Толстой Алексей Николаевич
Шрифт:
– А что, дедушка ваш целует еще бабушку или уже нет?..
Сонечка взглянула на него, ахнула и медленно засмеялась.
– Какие вы глупости говорите!
– Нет, отчего, бабушка, по-моему, еще очень красива.
– Знаете, у нее раз карандаш весь вышел, которым брови подводят, я ей обожженную пробку принесла, так вот она такие себе брови намазала...
– Вы злая.
– По-вашему, в самом деле я злая?
– Конечно, я, например, очень хочу одну вещь сделать, а вы мне не позволяете...
– Какую?
– Сонечкина рука крепко сжала веревку.
– Ну, вы что-нибудь мудреное попросите.
– Можно шейку поцеловать? Один раз?
Одну только минуту подумала она: "Что со мной? Все как во сне!" - но опять засмеялась, отодвигаясь. Николай Николаевич нагнулся и нежно ее поцеловал. Она приоткрыла рот.
– Съешьте огурец, я вам принесу.
– Сонечка, спрыгнув с качелей, нагнулась над огуречными листьями. Николай Николаевич, не отрываясь, глядел па ее спину. Сонечка подала ему огурец, с одной стороны пожелтевший, и опять села на качели близко к жениху.

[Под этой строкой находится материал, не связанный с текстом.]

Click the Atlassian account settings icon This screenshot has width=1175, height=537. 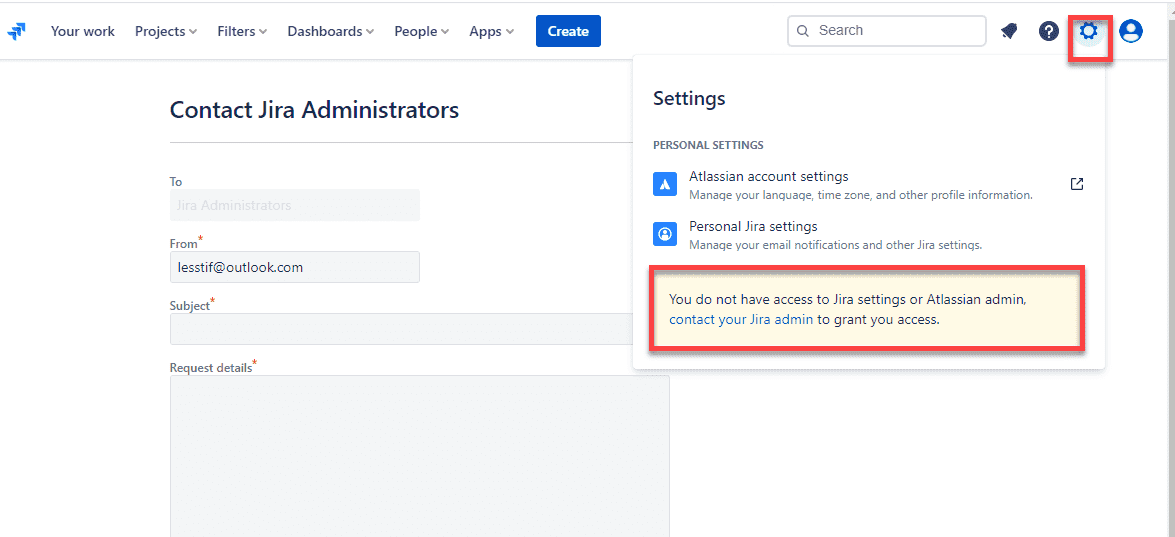pyautogui.click(x=665, y=185)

На днях Смольков сделал предложение. Случилось это просто и как-то никого не удивило. Одетый в сюртук, при шляпе, он вошел к Сонечке в комнату, извинился, сел на стул и заговорил о значении семьи для государства. Глаза его были полузакрыты, и все лицо каменное, точно перед ним у окна стояла не Сонечка, а какой-нибудь министр. Затем, кончив вступление, он подошел на три шага и, совсем закрыв глаза, предложил быть его женой... Сонечка ахнула только. Он ушел, и немедленно ворвалась генеральша, обняв девушку, поздравила, а про Смолькова выразилась, что он "идеальный муж". С этой минуты все стало как сон.
– Дни, как черепахи, ползут, - говорил Николай Николаевич, грызя огурец.

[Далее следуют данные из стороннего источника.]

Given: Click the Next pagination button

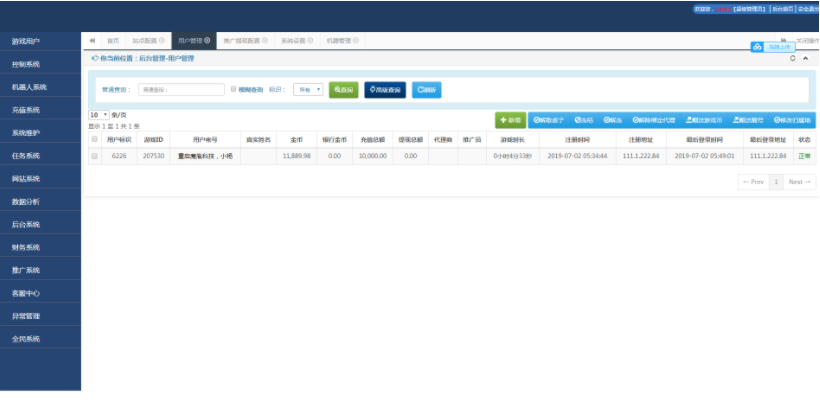Looking at the screenshot, I should point(801,182).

– Еще семь дней до свадьбы, а мне кажется - конца этому не будет.
– А я так рада, что побольше времени до свадьбы остается...
– Почему же вы рады?
– Так, рада...
– Я знаю, почему - трусите.
– Чего же я буду трусить, вот тоже...
Она усмехнулась. Николай Николаевич осторожно обнял ее, сначала легко, потом все крепче, отыскал губами ее рот и медленно, мучительно и бесстыдно поцеловал. Сонечка, вся пунцовая, вырвалась, закрыла лицо.
– Степанида Ивановна приехала, - с трудом выговорил Смольков.
– Пойду встречать.
И, не оборачиваясь, он ушел, а Сонечка осталась сидеть на качелях. Возбуждение ее сразу упало, опустились руки. Несколько часов смеха, двусмысленностей и ставших особенно легкими кокетливых движений утомили Сонечку, и теперь ей было гадливо, и с отвращением глядела она на бессовестные свои чулки, одетые напоказ, на вымазанные с вечера кремом, по совету генеральши, руки. Даже в легоньком новом платье не было невинности.

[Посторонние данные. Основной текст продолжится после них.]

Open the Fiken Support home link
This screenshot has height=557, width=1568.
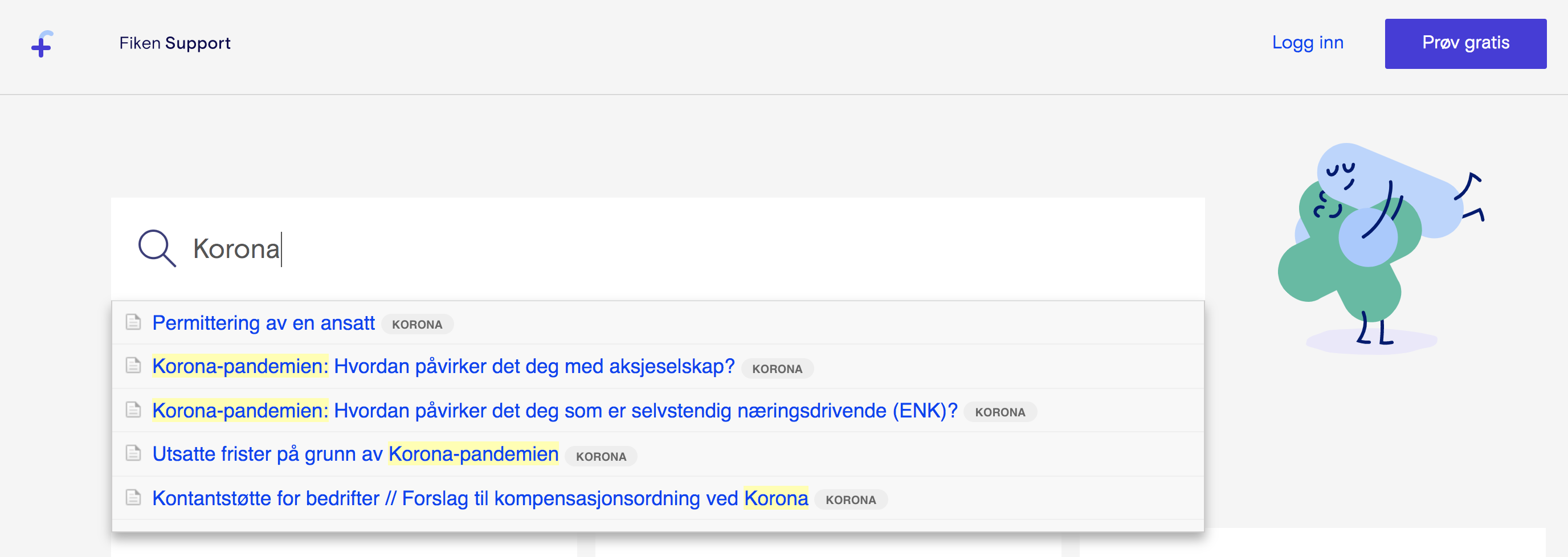(175, 43)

"Откуда все это у меня взялось?
– тоскливо думала она.
– Как он меня не остановит? Ведь я бог знает до чего дойду..."
Она передернула плечами и поглядела туда, где за косматыми ветлами садилось красное перед ненастьем солнце. Лиловые тучи багровели по разодранным краям, - в них было грозовое, тяжелое предчувствие. В саду затихли птицы, только дикий голубь все еще тосковал, сидя на верхушке березы.
"И этому я стану чужая, - подумала Сонечка.
– Он любит ли меня? Должно быть, любит. Надо очень строго следить за собой. Буду больше молчать, не надену больше этих чулок со стрелками. Так просто: перестану кривляться и скажу: я вас, должно быть, очень люблю, милый мой, милый Николай".
Она долго сидела, держась за веревку качелей, положив голову на руку. Когда невдалеке послышался голос Смолькова, идущего с генеральшей, выступили от умиления слезы у Сонечки на глазах, захотелось тотчас же подойти и сказать что-нибудь очень душевное.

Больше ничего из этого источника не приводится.